■ Problem statement
From the first line to the last, reproduce the records exactly as they appear below.

■ Exercise material
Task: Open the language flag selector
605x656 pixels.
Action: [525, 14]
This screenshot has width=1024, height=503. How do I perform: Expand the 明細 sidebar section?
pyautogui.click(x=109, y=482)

■ Task output
Task: Open the language flag selector
605x656 pixels.
Action: [525, 14]
This screenshot has width=1024, height=503. How do I perform: Expand the 明細 sidebar section?
pyautogui.click(x=109, y=482)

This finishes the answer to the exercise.